I know that the Omnipath implementation of GASNet is no longer supported by the current version of Chapel. However, I would like to use some features available only in version 1.19
, and the cluster I use runs over an Omnipath network.
In order to use the PSM
substrate (OmniPath), I proceed as suggested by Chapel's Gitter community:
export CHPL_GASNET_ALLOW_BAD_SUBSTRATE=true
wget https://gasnet.lbl.gov/download/GASNet-1.32.0.tar.gz
tar xzf GASNet-1.32.0.tar.gz
rm -rf $CHPL_HOME/third-party/gasnet/gasnet-src
mv GASNet-1.32.0 $CHPL_HOME/third-party/gasnet/gasnet-src
Then, I setup other variables:
export CHPL_COMM='gasnet'
export CHPL_LAUNCHER='gasnetrun_psm'
export CHPL_COMM_SUBSTRATE='psm'
export CHPL_GASNET_SEGMENT='everything'
export CHPL_TARGET_CPU='native'
export GASNET_PSM_SPAWNER='ssh'
export HFI_NO_CPUAFFINITY=1
Next, I build the runtime, etc.
However, when I run experiments, I randomly receive the following error:
ERROR calling: gasnet_barrier_try(id, 0)
at: comm-gasnet.c:1020
error: GASNET_ERR_BARRIER_MISMATCH (Barrier id's mismatched)
Which finishes the execution of the program.
I cannot find in GASNet documentation the reason for this error. I could only find a bit of information on GASNet's code.
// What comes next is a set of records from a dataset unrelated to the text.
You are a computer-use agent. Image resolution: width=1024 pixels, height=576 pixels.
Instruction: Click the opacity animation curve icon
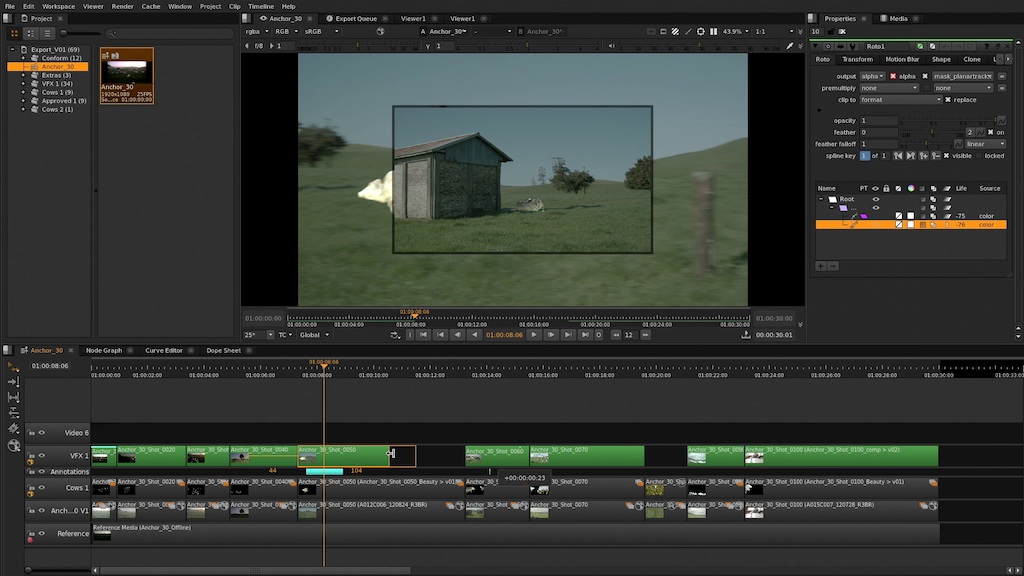(1001, 120)

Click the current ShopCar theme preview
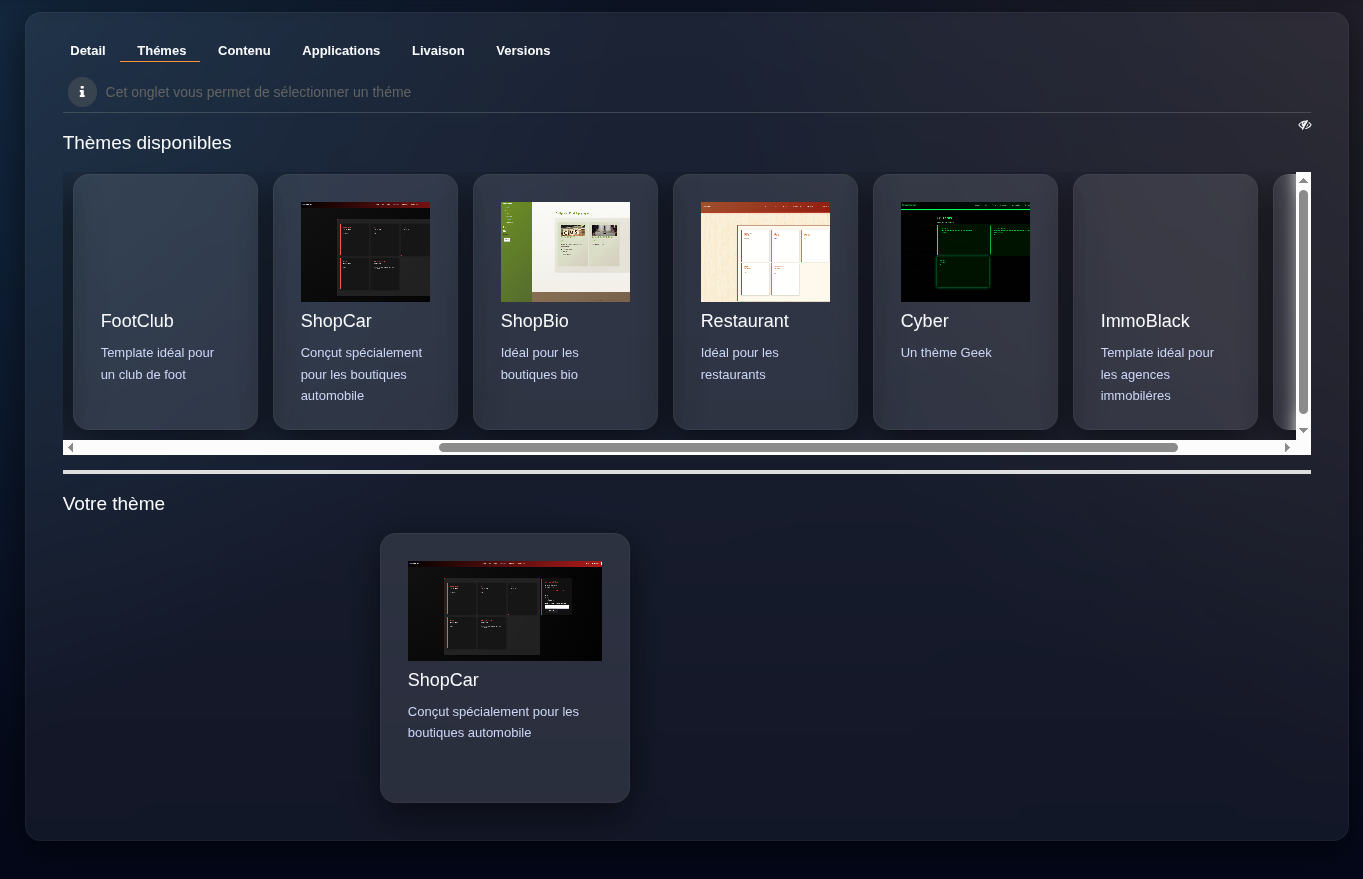(x=505, y=611)
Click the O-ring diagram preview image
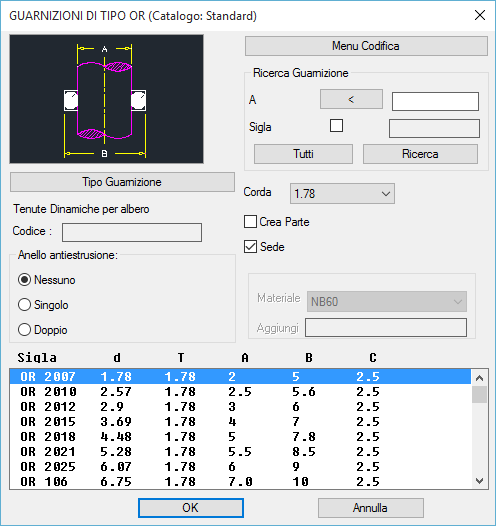Screen dimensions: 496x526 tap(106, 99)
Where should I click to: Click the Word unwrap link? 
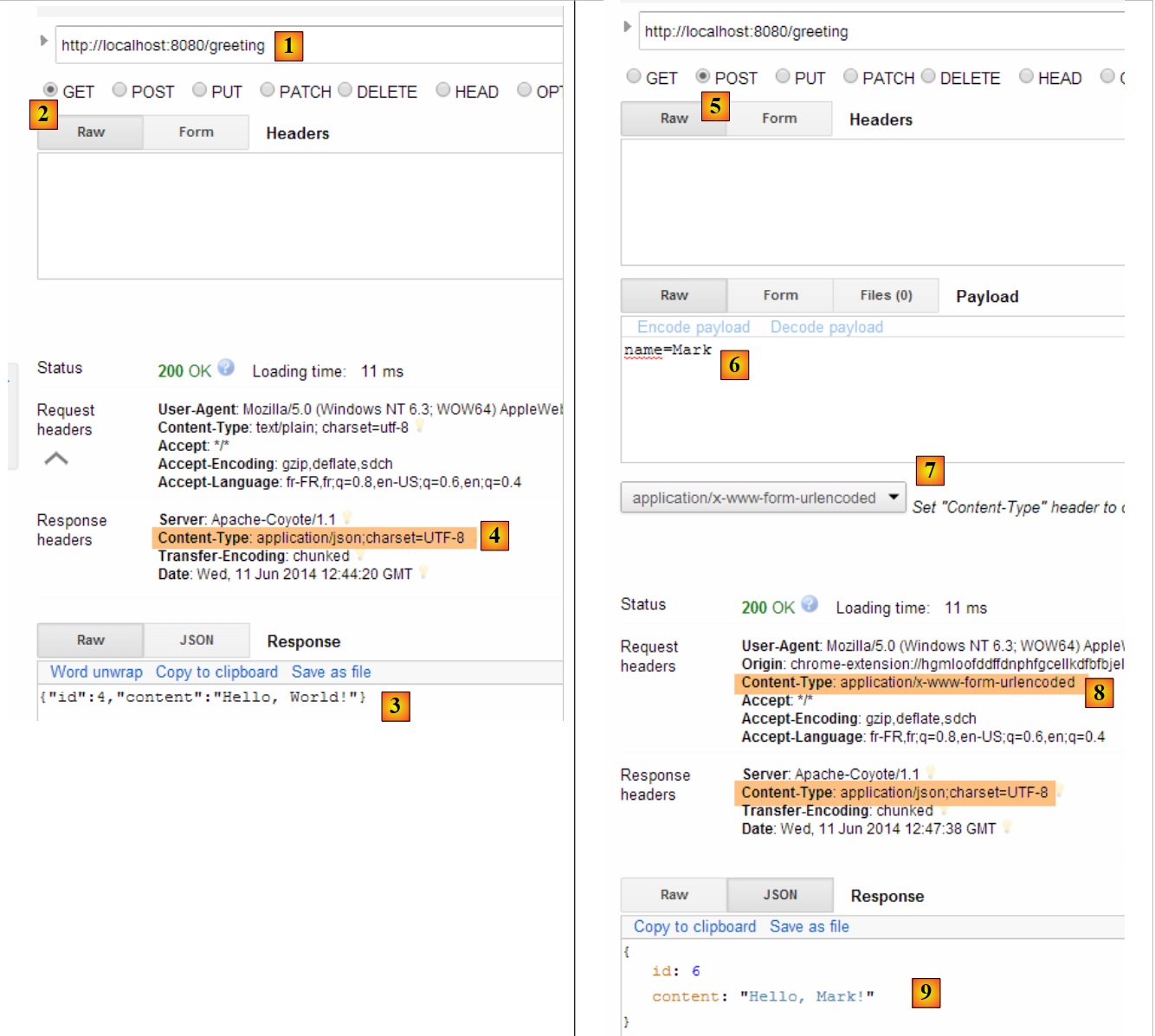click(96, 672)
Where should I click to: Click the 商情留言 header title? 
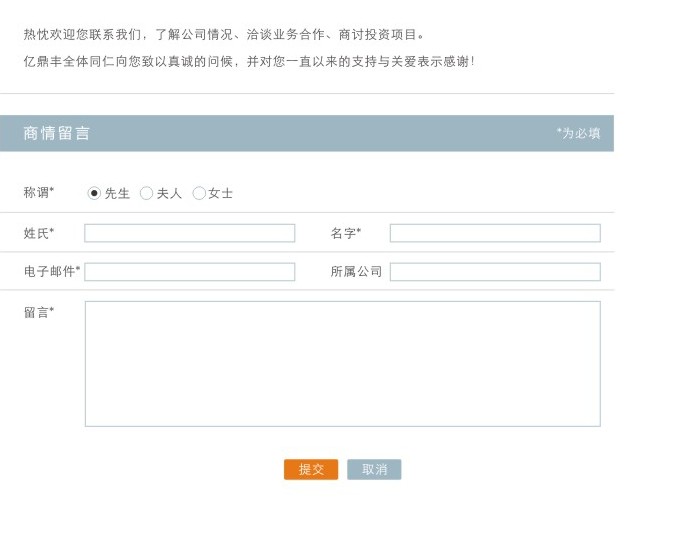[56, 133]
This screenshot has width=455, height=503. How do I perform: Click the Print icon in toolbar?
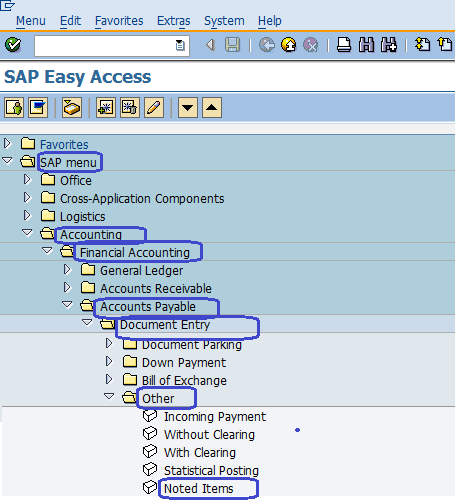tap(344, 45)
Do you know what's the cause of this problem?
Thank you all.
I realize this is an old question, but for the record the current version of Chapel (1.28.0) now embeds a version of GASNet (GASNet-EX 2022.3.0 as of this writing) that provides CHPL_COMM=gasnet CHPL_COMM_SUBSTRATE=ofi
(aka GASNet ofi-conduit) that provides high-quality support for Intel Omni-Path.
In particular, there should no longer be any reason to clobber Chapel's embedded version of GASNet-EX with an ancient/outdated GASNet-1 to get Omni-Path support, as suggested in the original question.
For more details see Chapel's detailed Omni-Path instructions.